What’s hard to understand is why so many modern Republicans seem happy to jump on every sputtering bandwagon that comes along to squeeze whatever they can out of a moment. But it comes at the expense of soon looking bad … soon, and for a long time.
Democrats should encourage Republicans to squawk away.
And, by turning down State Sen. Bob Marshall’s request to appoint a special council to defend the amendment Gov. Terry McAuliffe is showing his savvy grasp of the moment. No doubt, he heard some advice to oblige Marshall, who was the biggest pusher of the 2006 charter change. It would look more bipartisan, it would entail little risk, so why not?
Instead, the savvy new governor politely still-armed Marshall. After all, this amendment never should have been there, in the first place. In 2006 it was a tactical gimmick.

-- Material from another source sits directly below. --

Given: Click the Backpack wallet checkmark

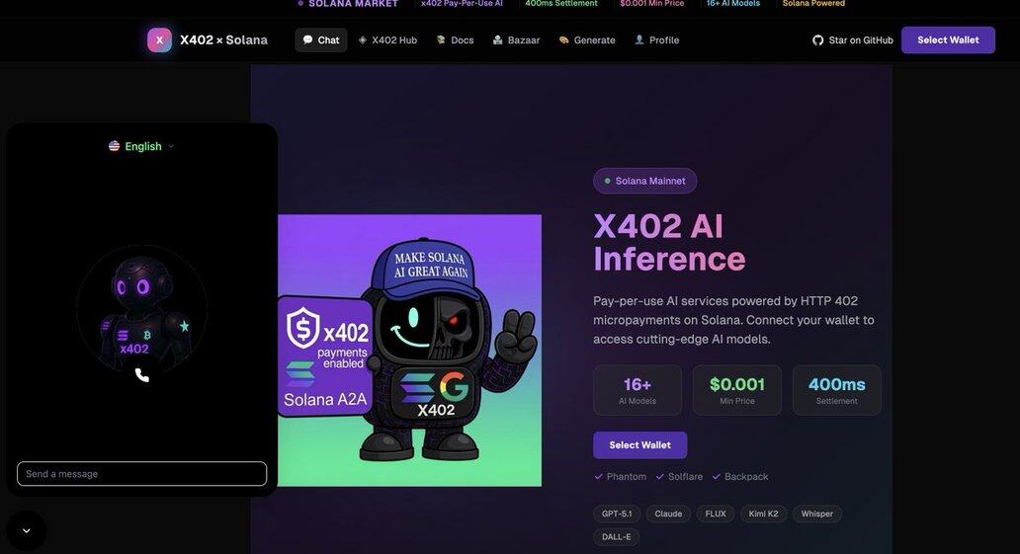Looking at the screenshot, I should 717,477.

It was put on the ballot chiefly to goose conservative turnout in the election; now it seems poised to be put to sleep.
Ironically, the supposed chief beneficiary of the GOP's election-year strategy, George Allen, was too busy putting his own career as a senator to sleep.

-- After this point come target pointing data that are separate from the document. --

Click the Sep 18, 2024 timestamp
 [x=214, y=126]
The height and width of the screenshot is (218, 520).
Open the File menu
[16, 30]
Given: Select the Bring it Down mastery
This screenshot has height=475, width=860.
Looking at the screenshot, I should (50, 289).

Once again, Republicans posing for a group picture of themselves making their case for being throwbacks to the bad old days. They seem blithely unaware that the caption under the photo is going to read:
They were among the politicians in 2014 who, like their flinty forebears in the '60s, stood defiantly on the wrong side of history.In the not so distant future, Bob Marshall and his ilk are going to be seen by young voters as looking like villains in old news photos. Pictures in the same souvenir box with photos of Bull Connor and Strom Thurmond, padlocked public schools, open fire hoses, snarling police dogs, burned out churches and clippings of Richmond News Leader editorials.
Young voters, liberal or conservative on other issues, just aren’t going to be willing to support politicians devoted to resisting change on this front.
And, Byrd Machine-reenactor Bob Marshall doesn’t give a hoot about them.